EXCERTO ▸

A Carne, de Rosa Montero
O AMOR E A DEPENDÊNCIA AFETIVA
«Medo. A última vez que fizera amor. E se não voltasse a ter um amante? As pessoas nunca sabiam quando faziam, pela última vez, alguma coisa que lhes interessava.»
Soledad é uma mulher elegante de sessenta anos, culta e independente; comissária, prepara-se para lançar, na Biblioteca Nacional de Espanha, uma exposição sobre escritores malditos. Tudo isto seria perfeito se Soledad não se sentisse tão... sozinha.
Estamos em Madrid, numa peça de ópera: a necessidade de se vingar de um ex-amante. Para o efeito, Soledad contrata um acompanhante de luxo — Adam, um jovem atlético, atraente e bem mais novo: trinta e dois anos. Cumprido o objetivo, antes de se despedirem, são arrastados involuntariamente para um crime violento; a noite alonga-se e o envolvimento entre os dois acontece. A intensidade daquele momento une-os, tornando-se cúmplices, dependentes um do outro. Apesar das motivações, serão assim tão diferentes?

INSTRUÇÕES DO EXERCÍCIO ▸ Devolva, por favor, a passagem do excerto que começa em "A Carne, de" e termina em "sentisse tão... sozinha.", sem qualquer alteração. A listagem tem origem numa fonte diferente.

LINHAS DE DADOS ▸
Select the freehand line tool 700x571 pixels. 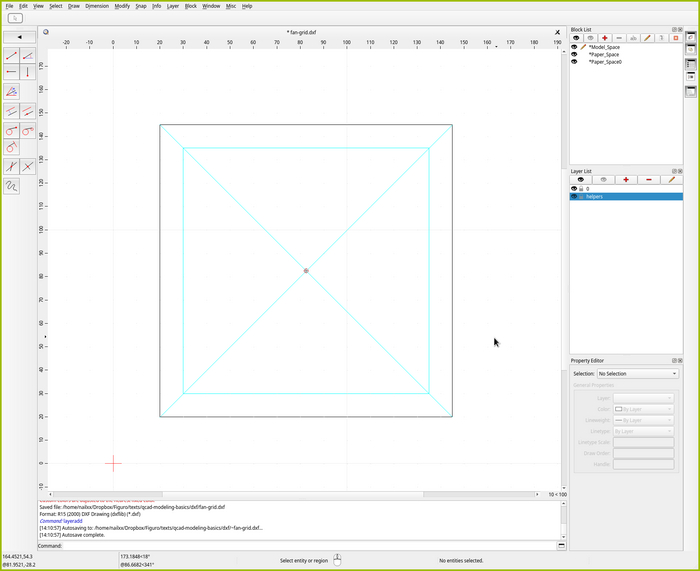point(11,186)
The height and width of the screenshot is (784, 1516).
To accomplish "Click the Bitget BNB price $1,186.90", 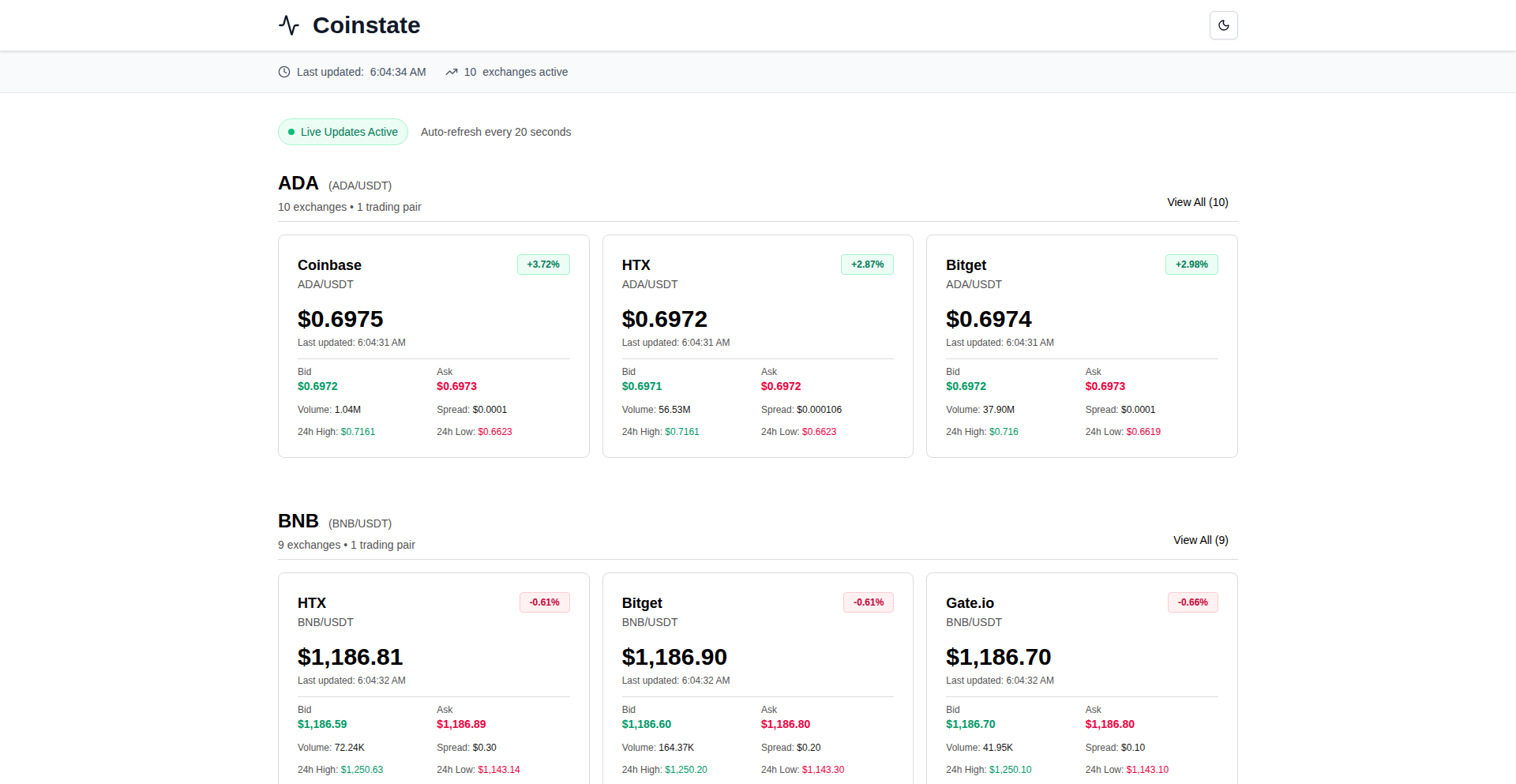I will click(674, 657).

RESPOSTA COMPLETA ▸
A Carne, de Rosa Montero
O AMOR E A DEPENDÊNCIA AFETIVA
«Medo. A última vez que fizera amor. E se não voltasse a ter um amante? As pessoas nunca sabiam quando faziam, pela última vez, alguma coisa que lhes interessava.»
Soledad é uma mulher elegante de sessenta anos, culta e independente; comissária, prepara-se para lançar, na Biblioteca Nacional de Espanha, uma exposição sobre escritores malditos. Tudo isto seria perfeito se Soledad não se sentisse tão... sozinha.